I'm still here...
My quarantine reading stack. |
In the month since I last posted, I've done absolutely zero of my own writing (save for putting some stray words and lines into my iPhone that might eventually become poems), but I've written enough about COVID-19 for the magazine to fill a new trilogy of novels. My days have been spent posting updates and covering how the pandemic has affected Atlanta. After sitting in front of my computer all day and half the night, the last thing I want to do is even more writing.
Since April was National Poetry Month, there were plenty of online poetry readings. Maybe too many. Many of my interviews for the magazine and all of our staff meetings have been on Zoom and, honestly, I'm kinda over it. Zoom fatigue is real, y'all. However, since the Poetry Atlanta Presents... reading I host/curate with Georgia Center for the Book was cancelled, I did round up JC Reilly, Mike James, and Julie E. Bloemeke to read via Zoom and was pleased with the turnout. We had more than 50 tuning in to watch the poets read from their new collections. Maybe one the pandemic is over, an occasional online reading might not be a bad thing. Fifty people watching poetry on a Monday night was pretty rad.

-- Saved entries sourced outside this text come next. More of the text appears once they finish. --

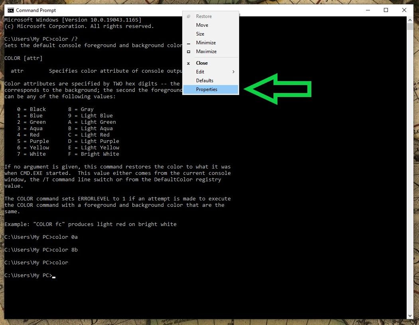Select Defaults in the context menu
The height and width of the screenshot is (325, 419).
pos(205,81)
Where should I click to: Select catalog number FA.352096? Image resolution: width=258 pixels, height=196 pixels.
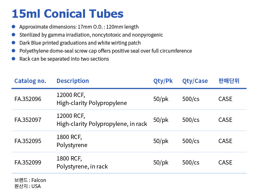tap(28, 99)
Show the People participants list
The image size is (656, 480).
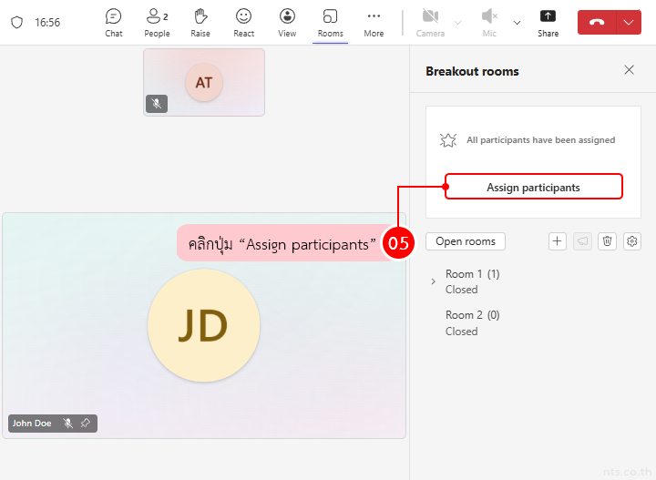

I did manage to film several videos to be included in various National Poetry Month events, including Kai Coggin's spectacular Wednesday Night Poetry event on Facebook. Kai solicited videos from poets for a virtual open mic and it was so popular even the New York Times wrote about it. On April 20, I was honored to be part of the reading that included U.S. Poet Laureate Joy Harjo (who was just selected for a second term!), Jane Hirshfield and Naomi Shihab-Nye. You can find my reading on my Instagram (@collinkelley) and the Wednesday Night Poetry page on FB, where you an also indulge in all the great poems and poets.
I've binge-watched nearly everything on the streaming platforms: "Westworld," "Ozark," "Tiger King," "Extraction," and on and on and on. I've broken up the binges by continuing to read Virginia Woolf's letters and re-reading To the Lighthouse.
While the lockdown has been in place, I've tried not to beat myself up over not doing any writing. I've got another collection completed that needs sequencing, I've got poems written before the virus arrived that need redrafting, and I've got ideas on how to complete my long-delayed full collection of short stories. But, honestly, I haven't felt like touching it. My mind has been overwhelmed to near numbness with the daily news and the idiocy Trump. I was offended by the constant social media memes suggesting that if you weren't being creative or learning a new skill that you were being a lazy bum. Fuck off with that noise. I put on 15 pounds while I was binge-watching "Westworld," so suck on that, too.
I have no idea when the world will return to anything near normal. To be honest, I suspect it never will. This has been a life-altering, traumatizing planetary event and I don't think we will be the same people when it's over. I'd like to think we'd be a more unified, supportive society, but that's some big old pie in the sky.
Hope all of you are still well and doing the best that you can under the circumstances.